Author's Comment: The information posted on this page was obtained from a variety of
sources including, but not limited to, the CRC Handbook of Chemistry and Physics, the
Technische Universität München, Reade Metals and Minerals Corp., industry news
sources, and various private researchers. A special thanks to Professor Bertil Sundqvist,
Department of Experimental Physics, Umea University, Sweden, also to Dr. Jeffery
Tallon, Industrial Research Ltd., New Zealand, and to Dr. James S. Schilling, Department
of Physics, Washington University.
Atypical Superconductors
and the Future
As if ceramic superconductors were not strange enough, even more mysterious
superconducting systems have been discovered. One is based on compounds centered
around the "Fullerene". The fullerene name comes from the late designer-author
Buckminster Fuller. Fuller was the inventor of the geodesic dome, a structure with a
soccer ball shape. The fullerene - also called a buckminsterfullerene or "buckyball" -
exists on a molecular level when 60 carbon atoms join in a closed sphere. When doped
with one or more alkali metals the fullerene becomes a "fulleride" and has produced Tc's
ranging from 8 K for Na2Rb0.5Cs0.5C60 up to 40 K for Cs3C60. In 1993 researchers at the
State University of New York at Buffalo reported Tc's between 60 K and 70 K for C-60
doped with the interhalogen compound ICl.

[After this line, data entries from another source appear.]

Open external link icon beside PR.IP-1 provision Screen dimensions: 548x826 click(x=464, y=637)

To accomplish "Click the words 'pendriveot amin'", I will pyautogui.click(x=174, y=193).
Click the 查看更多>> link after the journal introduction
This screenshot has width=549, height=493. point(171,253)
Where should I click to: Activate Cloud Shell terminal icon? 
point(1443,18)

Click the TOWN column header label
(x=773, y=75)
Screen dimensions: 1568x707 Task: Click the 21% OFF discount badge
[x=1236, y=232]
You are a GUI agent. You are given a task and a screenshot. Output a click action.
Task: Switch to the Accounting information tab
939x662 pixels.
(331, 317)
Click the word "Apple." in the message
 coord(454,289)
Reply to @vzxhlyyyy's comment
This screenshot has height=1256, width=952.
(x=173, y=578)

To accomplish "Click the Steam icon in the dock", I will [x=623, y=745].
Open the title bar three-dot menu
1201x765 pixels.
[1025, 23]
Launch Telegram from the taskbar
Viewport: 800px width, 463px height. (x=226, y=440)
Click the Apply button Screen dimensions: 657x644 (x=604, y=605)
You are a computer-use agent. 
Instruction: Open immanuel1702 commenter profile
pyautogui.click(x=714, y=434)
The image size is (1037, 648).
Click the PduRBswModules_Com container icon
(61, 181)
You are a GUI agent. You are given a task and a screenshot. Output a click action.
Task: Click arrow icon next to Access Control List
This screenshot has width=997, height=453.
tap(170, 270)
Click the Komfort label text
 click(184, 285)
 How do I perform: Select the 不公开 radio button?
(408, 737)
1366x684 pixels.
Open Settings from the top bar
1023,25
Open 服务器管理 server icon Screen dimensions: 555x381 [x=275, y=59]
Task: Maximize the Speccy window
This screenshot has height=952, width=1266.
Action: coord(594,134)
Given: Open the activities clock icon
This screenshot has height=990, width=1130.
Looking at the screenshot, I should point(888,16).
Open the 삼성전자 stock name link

Fullerenes, like ceramic superconductors, are a fairly recent discovery. In 1985,
professors Robert F. Curl, Jr. and Richard E. Smalley of Rice University in Houston and
Professor Sir Harold W. Kroto of the University of Sussex in Brighton, England,
accidentally stumbled upon them. The discovery of superconducting alkali metal
fullerides came in 1991 when Robert Haddon and Bell Labs announced that K3C60 had
been found to superconduct at 18 K.
Larger, non-spherical pure carbon fullerenes that will superconduct have only
recently been discovered. In April of 2001, Chinese researchers at Hong Kong University
found 1-dimensional superconductivity in single-walled carbon nanotubes at around 15
Kelvin. And in February 2006, Physicists in Japan showed non-aligned, multi-walled
carbon nanotubes were superconductive at temperatures as high as 12 K. Silicon-based
fullerides like Na2Ba6Si46 will also superconduct. However, they are structured as infinite
networks, rather than discrete molecules.